The hand-wringers at home who mourned the death of the American Century on Thursday were joined by hand-wringers abroad. Chinese state media called Trump’s decision “reckless and foolish.” Some may wonder why a strategic competitor with the United States would object to its decision to surrender global influence voluntarily, but that’s a digression.
Trump’s move equally vexes America’s allies. The Americans are “turning their backs on the wisdom of humanity,” said the self-described “angry” Japanese environment minister. Jean-Claude Juncker, the president of the European Commission, issued a veiled threat against the United States on Thursday when he said that the EU’s relationship with China is becoming “more and more important” as a result of Trump’s policies. “I don’t think it’s good that there is a picture evolving where, in the future, we would do more with China than with the United States,” Juncker confessed. Nevertheless, he vowed to amputate his own nose anyway.
America may be ceding undeserved leverage to China but it will be some time before the United States loses its global leadership role. The United States remains the nation most capable of force projection abroad. It has more basing agreements, forward-deployed military, and mission-ready blue-water naval assets than any other country on earth, and vastly more than any other aspiring competitor. That fact alone ensures America’s prohibitive global dominance will continue in the absence of a kinetic military challenge by another state. All the inked agreements on earth could be torn to shreds, and America would maintain that dominance, no matter how visibly irritated that makes so-called “soft power” advocates.
Moreover, there is no substitute for access to the American market or the global reserve currency, the U.S. Dollar. Even as it became clear the U.S. would withdraw from the Paris Accord, a seething Juncker told his European compatriots that his Commission would do its best to block bilateral trade agreements between EU member states and the U.S. The implied alternative, then, is the formation of an EU-U.S. free trade agreement. That confirms Commerce Secretary Wilbur Ross’s assertion this week that the proposed Transatlantic Trade and Investment Partnership (TTIP) free trade agreement remains a viable option. This is not what marginalization looks like.
Even on the matter of environmental regulation, the United States has hardly broken with tradition. The United States failed to ratify the 1997 Kyoto Protocol and did not fully implement the framework it agreed to at the 2012 Earth Summit in Rio de Janeiro. And yet, somehow, America’s prohibitive military, diplomatic, and commercial dominance persisted. The Paris agreement was only the most recent accord that set no legally binding limitations on emissions, thus ensuring the giddy participation of virtually every nation on the planet. As of 2012, the UN Environment Programme was complaining of “treaty congestion.” World leaders are happy to affix their signatures to toothless climate pacts; more than 500 environmental treaties were crafted in the last 50 years. The problem isn’t the number of treaties but the fact that real polluters rarely observe them.

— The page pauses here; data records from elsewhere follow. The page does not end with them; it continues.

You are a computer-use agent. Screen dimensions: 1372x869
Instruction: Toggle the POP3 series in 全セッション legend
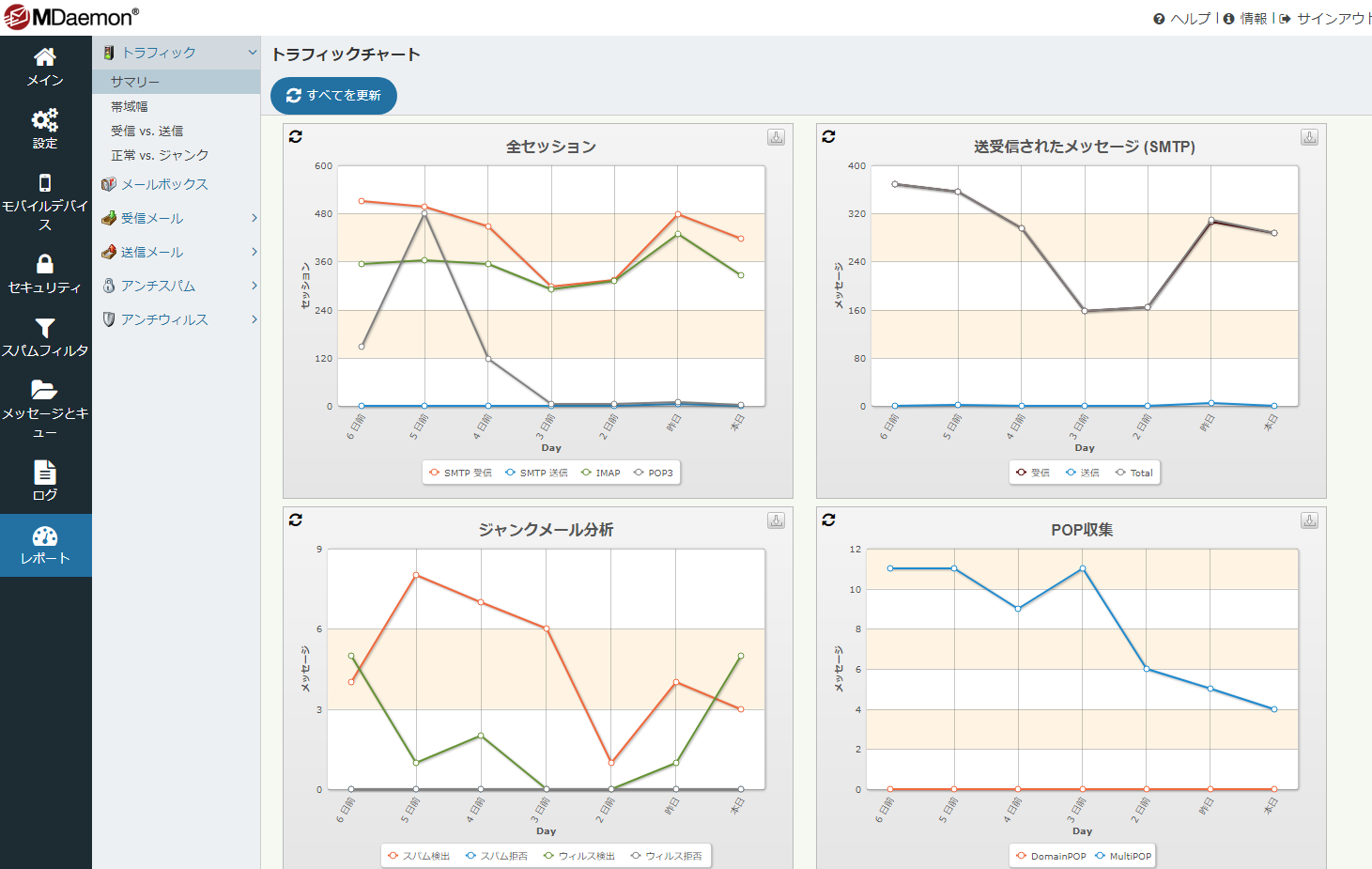[x=654, y=473]

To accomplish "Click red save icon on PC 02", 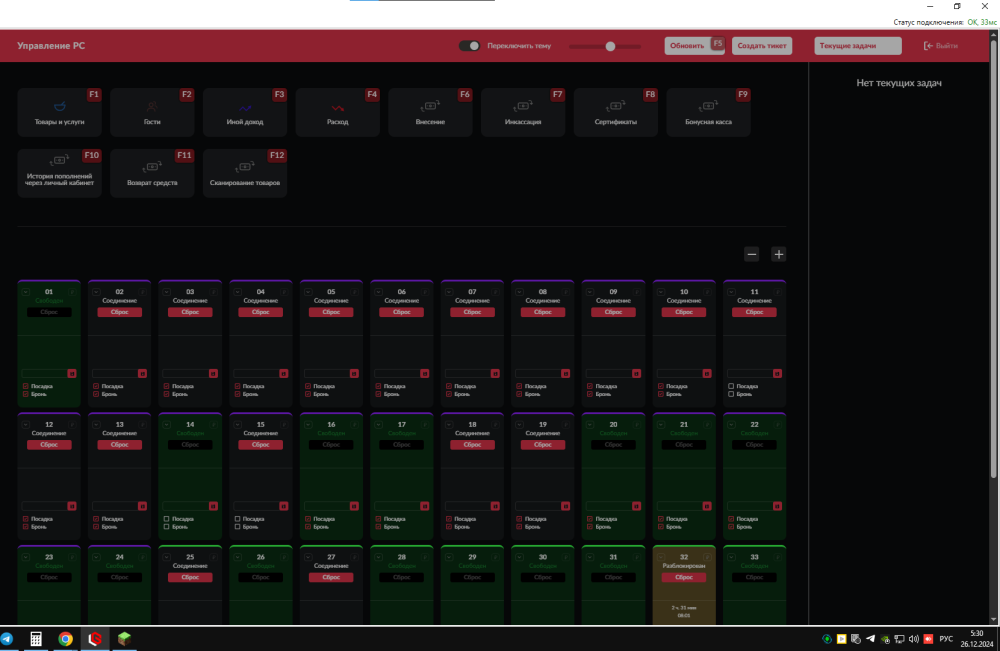I will tap(142, 374).
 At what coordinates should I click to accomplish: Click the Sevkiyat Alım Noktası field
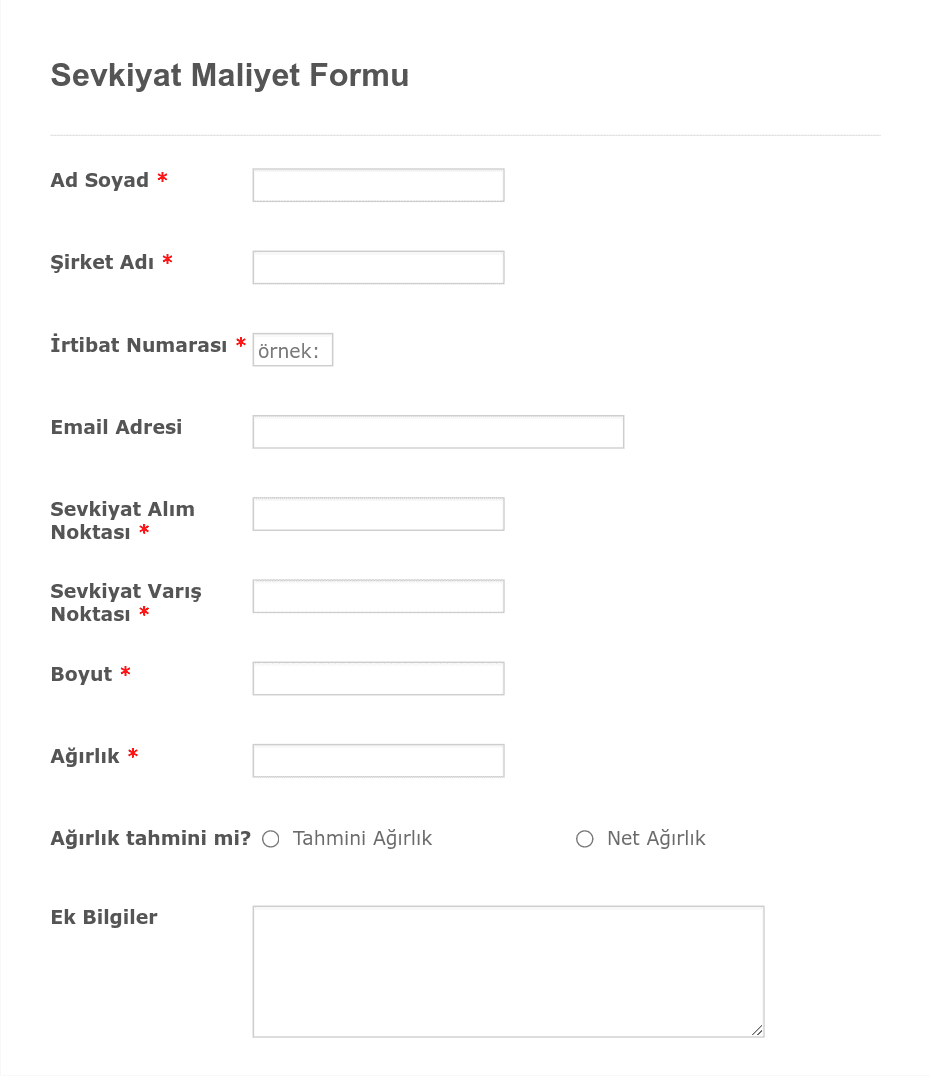click(x=378, y=514)
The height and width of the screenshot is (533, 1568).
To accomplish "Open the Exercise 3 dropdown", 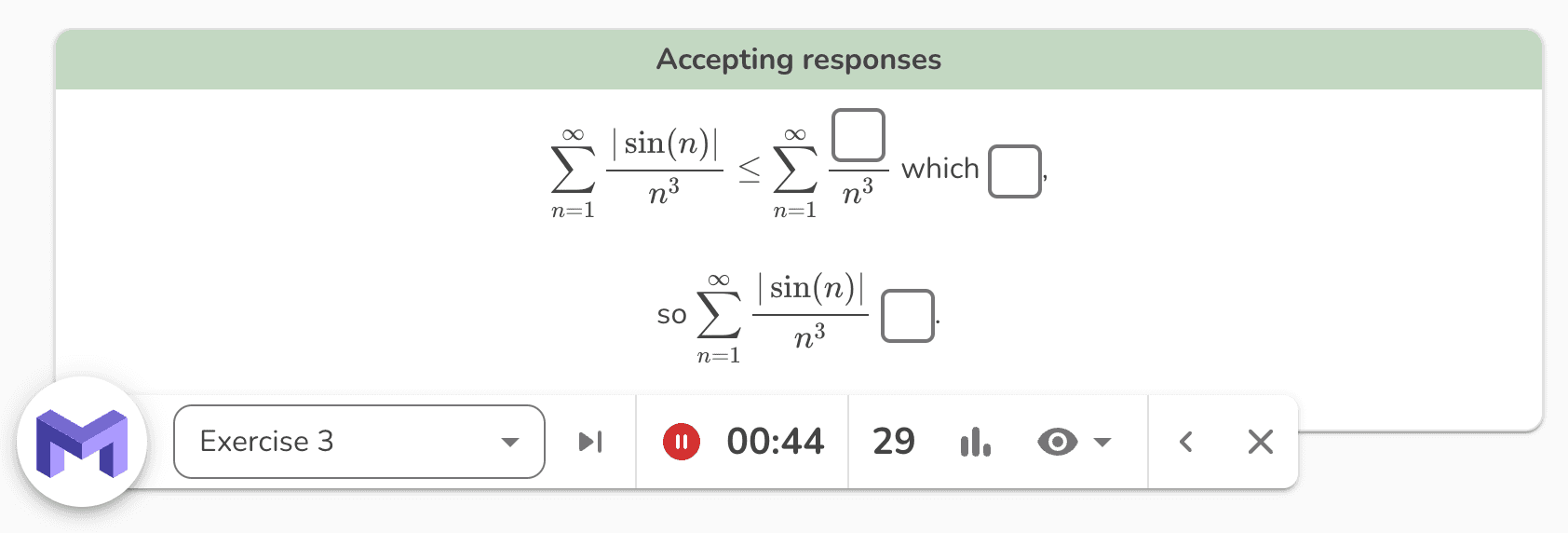I will [x=358, y=442].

Trump supporters inclined to view this decision through the prism of politics have found all the justification they need in the agony of Democrats, but negative partisanship does not suffice for logic. The displays of liberal tribal affinity that take the form of apocalyptic climate predictions are as off-putting to the uninitiated as are the right’s assertions that a cultural “civil war” is upon us. In the wake of Trump’s decision to abandon the Paris Accord, however, the Democratic Party has demonstrated that it is committed to a warped idea of what constitutes American power and authority. By contrast, and despite all his myriad faults, Donald Trump has not.